AIM OF THE EXERCISE - Scan the listing and copy each line where the word "computer" is present.

DATA EXTRACTS -
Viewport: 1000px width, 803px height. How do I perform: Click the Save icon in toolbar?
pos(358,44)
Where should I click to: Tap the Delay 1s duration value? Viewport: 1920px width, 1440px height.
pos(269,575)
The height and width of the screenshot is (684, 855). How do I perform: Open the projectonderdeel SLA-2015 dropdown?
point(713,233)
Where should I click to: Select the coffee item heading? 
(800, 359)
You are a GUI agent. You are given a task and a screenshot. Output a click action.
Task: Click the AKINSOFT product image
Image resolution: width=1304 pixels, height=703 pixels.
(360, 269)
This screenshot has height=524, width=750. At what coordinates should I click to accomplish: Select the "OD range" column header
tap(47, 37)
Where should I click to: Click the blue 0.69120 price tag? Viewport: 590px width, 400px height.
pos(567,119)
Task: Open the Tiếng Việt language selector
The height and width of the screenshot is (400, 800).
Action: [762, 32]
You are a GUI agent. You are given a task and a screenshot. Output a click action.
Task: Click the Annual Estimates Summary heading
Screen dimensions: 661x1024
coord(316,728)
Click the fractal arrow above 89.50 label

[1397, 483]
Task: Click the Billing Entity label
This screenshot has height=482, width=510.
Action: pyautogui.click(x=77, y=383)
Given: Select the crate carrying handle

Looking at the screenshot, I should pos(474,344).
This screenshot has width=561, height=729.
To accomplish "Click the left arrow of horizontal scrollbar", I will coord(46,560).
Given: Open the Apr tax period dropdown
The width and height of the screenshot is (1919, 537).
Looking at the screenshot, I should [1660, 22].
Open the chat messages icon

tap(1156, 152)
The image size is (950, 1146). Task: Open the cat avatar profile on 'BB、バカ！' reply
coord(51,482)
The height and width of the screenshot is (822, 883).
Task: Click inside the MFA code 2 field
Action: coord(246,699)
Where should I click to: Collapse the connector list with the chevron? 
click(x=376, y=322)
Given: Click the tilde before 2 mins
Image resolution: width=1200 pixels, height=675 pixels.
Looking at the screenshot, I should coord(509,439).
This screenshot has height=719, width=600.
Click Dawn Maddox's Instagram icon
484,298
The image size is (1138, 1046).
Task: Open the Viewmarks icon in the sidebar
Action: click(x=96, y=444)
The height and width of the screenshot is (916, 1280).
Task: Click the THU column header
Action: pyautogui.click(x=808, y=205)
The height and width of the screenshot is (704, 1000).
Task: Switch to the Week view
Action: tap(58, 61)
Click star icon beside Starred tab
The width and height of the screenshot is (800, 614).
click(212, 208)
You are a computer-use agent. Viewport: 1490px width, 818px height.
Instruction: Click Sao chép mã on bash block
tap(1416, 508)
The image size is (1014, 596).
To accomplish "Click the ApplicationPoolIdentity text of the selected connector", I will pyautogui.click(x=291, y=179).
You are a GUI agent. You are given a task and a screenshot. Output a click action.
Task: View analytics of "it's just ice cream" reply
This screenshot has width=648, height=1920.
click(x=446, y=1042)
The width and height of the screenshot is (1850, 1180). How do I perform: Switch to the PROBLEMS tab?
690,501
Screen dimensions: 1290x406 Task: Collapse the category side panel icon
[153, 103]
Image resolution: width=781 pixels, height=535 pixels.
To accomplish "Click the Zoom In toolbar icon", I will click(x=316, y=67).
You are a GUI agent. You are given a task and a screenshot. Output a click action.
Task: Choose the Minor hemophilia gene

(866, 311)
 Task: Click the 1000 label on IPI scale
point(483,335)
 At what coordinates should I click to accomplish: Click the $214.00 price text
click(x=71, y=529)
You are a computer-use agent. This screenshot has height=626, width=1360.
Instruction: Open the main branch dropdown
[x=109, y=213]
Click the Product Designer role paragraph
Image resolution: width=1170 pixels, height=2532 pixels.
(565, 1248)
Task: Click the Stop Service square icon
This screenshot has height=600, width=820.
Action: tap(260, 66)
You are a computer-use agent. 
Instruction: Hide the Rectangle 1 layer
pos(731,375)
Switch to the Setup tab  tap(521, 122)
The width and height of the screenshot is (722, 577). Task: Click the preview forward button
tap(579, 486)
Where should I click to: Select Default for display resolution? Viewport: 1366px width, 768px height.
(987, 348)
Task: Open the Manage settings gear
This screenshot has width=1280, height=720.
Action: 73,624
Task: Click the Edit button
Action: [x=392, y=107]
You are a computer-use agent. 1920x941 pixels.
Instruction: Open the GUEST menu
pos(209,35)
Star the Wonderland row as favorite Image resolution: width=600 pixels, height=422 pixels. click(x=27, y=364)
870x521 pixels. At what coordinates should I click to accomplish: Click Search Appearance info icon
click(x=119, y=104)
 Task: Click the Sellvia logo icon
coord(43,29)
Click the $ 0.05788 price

FINISHED EXERCISE -
You are a computer-use agent. Viewport: 1490px width, 818px height.
You are a computer-use agent. This screenshot has height=626, width=1360.
You are a computer-use agent. 
You are a computer-use agent. 1920x941 pixels.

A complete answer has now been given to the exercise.